Psychology

The Effect of Demographic and Psychological Factors on Vaccine Reluctance in COVID-19: A Systematic Review

The Effect of Demographic and Psychological Factors on Vaccine Reluctance in COVID-19: A Systematic Review

The current review contributes crucially to the COVID-19-related scientific literature emphasising the requirement of addressing the factors of vaccine acceptance and hesitancy while designing public health interventions/mass vaccination during a pandemic.

Authors

Divya Bhatia, Assistant Professor, Jindal School of Psychology and Counselling, O.P. Jindal Global University, Sonipat, Haryana, India.

Deepak Pandiaraj, Assistant Professor, Jindal School of Psychology and Counselling, O.P. Jindal Global University, Sonipat, Haryana, India.

Sadananda Reddy, IMPACT, NIHR, University of York, United Kingdom.

Summary

Background: Though the COVID-19 pandemic claimed millions of lives worldwide, advanced vaccine research resulted in the quick evolvement of many potential vaccines. Despite mass vaccine availability, people across the globe were revealed to be uncertain about receiving the vaccination against COVID-19.

Objectives: The current chapter, following a systematic review approach, addresses three crucial questions: (a) worldwide COVID-19 vaccine acceptance and hesitancy rates, (b) demographic factors determining the COVID-19 vaccine acceptance and hesitancy, and (c) psychological factors influencing COVID-19 vaccine acceptance and hesitancy.

Method: The protocol was registered with PROSPERO (registration number: CRD42022369290). No funding was received for the current systematic review. PubMed and Scopus databases were searched for published articles in peer-reviewed journals in English from December 2020 to October 2022. Records numbering 1,201 were identified, and 54 studies were finally included.

Results: Twenty demographic and 11 psychological factors were identified as significant determining factors of vaccine acceptance and hesitancy across 54 studies in the current systematic review. Most frequent factors are plotted against the number of studies they appeared in.

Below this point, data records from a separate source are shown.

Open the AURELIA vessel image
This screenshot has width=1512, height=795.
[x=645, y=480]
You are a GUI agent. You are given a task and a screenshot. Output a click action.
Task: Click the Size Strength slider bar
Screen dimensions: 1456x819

Discussion: Several other factors, such as symptoms of anxiety and depression, marital status, and political ideologies, were linked with vaccine acceptance and hesitancy and can be the scope of future studies as the current study was limited to discussing the most prominent factors that repeatedly appeared in five or more studies.

Conclusion: By identifying the prominent factors, the current review contributes crucially to the COVID-19-related scientific literature emphasising the requirement of addressing these factors while designing public health interventions/mass vaccination during a pandemic.

Published in: Exploring the Psycho-Social Impact of Covid-19: Global Perspectives on Behaviour, Interventions and Future Directions, Pages 153 – 199, Routledge.